In an interview with The Daily Times Tuesday, Registrar of the High Court and Supreme Court of Appeal Gladys Gondwe said Nyirenda had named a panel that includes judges Sylvester Kalembera, Rowland Mbvundula, Dorothy NyaKaunda Kamanga, Annabel Mtalimanja and Thom Ligowe to oversee the matter.
Gondwe further said this has been done after the CJ certified the case as a constitutional one.
“The panel is scheduled to meet on August 30, from which meeting we should have the roadmap on further conduct of the matter,” she said.
In June 2021, High Court Judge Kenyatta Nyirenda— presiding over a case where Malawi Congress Party (MCP) secretary-general Eisenhower Mkaka had sued the Republican President demanding the removal of four Mec commissioners sponsored by former governing DPP—observed that Mutharika, as the appointing authority, deliberately flouted the law by tilting the balance of power in the commission in favour of his party.

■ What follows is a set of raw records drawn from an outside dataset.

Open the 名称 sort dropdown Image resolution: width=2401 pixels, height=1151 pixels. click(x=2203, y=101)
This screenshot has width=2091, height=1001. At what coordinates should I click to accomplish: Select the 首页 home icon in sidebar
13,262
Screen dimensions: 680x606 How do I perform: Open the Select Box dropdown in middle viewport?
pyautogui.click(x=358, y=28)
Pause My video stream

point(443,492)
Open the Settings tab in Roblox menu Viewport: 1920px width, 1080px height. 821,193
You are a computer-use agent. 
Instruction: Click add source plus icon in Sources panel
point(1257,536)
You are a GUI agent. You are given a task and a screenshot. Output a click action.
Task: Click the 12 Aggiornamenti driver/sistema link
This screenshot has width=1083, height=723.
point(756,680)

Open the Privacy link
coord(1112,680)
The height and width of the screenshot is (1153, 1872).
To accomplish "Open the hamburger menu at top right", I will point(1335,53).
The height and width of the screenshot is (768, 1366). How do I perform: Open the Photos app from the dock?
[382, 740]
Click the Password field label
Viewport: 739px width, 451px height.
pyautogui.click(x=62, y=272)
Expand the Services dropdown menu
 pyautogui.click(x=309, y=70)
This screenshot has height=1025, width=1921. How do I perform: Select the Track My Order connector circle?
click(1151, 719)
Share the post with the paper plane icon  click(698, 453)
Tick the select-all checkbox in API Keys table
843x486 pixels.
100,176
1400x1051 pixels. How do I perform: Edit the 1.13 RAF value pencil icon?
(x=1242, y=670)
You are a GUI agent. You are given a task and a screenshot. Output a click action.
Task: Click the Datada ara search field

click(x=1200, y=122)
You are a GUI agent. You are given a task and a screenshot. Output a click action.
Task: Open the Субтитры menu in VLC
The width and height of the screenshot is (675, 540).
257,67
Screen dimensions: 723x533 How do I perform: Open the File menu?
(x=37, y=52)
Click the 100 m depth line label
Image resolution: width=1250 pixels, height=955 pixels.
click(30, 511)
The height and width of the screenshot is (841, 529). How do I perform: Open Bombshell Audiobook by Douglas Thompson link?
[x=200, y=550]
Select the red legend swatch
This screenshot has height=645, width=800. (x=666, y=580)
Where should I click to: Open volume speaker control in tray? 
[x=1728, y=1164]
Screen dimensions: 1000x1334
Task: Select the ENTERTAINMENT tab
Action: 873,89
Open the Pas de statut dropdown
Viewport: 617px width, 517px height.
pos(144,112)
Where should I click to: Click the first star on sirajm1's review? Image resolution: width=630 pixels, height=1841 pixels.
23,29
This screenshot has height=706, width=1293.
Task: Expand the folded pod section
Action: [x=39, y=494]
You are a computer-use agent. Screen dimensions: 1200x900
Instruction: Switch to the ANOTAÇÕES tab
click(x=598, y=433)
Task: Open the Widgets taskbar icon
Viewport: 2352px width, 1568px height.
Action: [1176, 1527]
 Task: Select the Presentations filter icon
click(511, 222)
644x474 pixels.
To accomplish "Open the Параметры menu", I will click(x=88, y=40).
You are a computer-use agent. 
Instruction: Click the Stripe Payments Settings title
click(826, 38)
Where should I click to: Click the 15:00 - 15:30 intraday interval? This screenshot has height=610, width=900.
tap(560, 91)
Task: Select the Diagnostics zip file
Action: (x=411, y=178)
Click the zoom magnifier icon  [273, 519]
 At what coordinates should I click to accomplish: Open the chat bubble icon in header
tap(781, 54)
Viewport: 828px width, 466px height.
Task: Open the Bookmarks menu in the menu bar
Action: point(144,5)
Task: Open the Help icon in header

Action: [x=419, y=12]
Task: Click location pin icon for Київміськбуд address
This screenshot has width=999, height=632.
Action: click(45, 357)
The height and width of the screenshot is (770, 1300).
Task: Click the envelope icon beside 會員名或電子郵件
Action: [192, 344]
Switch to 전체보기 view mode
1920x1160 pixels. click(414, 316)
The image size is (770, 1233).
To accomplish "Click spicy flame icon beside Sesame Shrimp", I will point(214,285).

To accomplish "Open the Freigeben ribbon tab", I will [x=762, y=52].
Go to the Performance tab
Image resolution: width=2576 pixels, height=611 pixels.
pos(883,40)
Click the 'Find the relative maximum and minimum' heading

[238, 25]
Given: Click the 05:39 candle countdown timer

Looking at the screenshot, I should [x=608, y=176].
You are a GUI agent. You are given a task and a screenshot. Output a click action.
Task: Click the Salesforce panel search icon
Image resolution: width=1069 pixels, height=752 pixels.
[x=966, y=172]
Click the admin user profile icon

Mutharika appointed Jean Mathanga, Steven Duwa, Linda Kunje and Arthur Nanthuru but Nyirenda described the conduct of Mutharika in the appointment of the 2020 cohort of electoral commissioners as full of “impunity”.
Nyirenda said DPP and the then opposition MCP were supposed to have equal representation in the commission at three each; hence, the appointment of Mathanga, Kunje, Duwa and Nanthuru on DPP ticket was void.
“It doesn’t take rocket science to note that the interested parties [concerned commissioners] were not duly appointed,” Nyirenda said.
Mutharika appointed the current cohort of Mec commissioners, chaired by High Court Judge Chifundo Kachale, on June 7 2020 ahead of the court-sanctioned presidential election of June last year.
However, DPP moved the court to nullify results of the election, saying it was managed by commissioners who the court said were illegally appointed by Mutharika.
Meanwhile, University of Malawi Law Professor Edge Kanyongolo has said the certifying of the case has little legal significance.
“If he [the CJ] had not certified the matter, it would have not been the end of the case. It would have simply meant that he was saying that it is not going to be decided by a bench of judges but simply going to the regular High Court. Certification, in my view, does not have much substantial significance. It is just a procedural step that decides which court shall hear the matter,” he said.
In June this year, High Court judge Dingiswayo Madise referred the case to the constitutional court following his observation that the arguments made by DPP lawyer Charles Mhango raised serious constitutional issues which the Constitutional Court had to address.
The party’s argument is based on President Lazarus Chakwera’s decision to fire the four DPP Mec commissioners after the court said they were illegally appointed by Mutharika during his time as president of the country.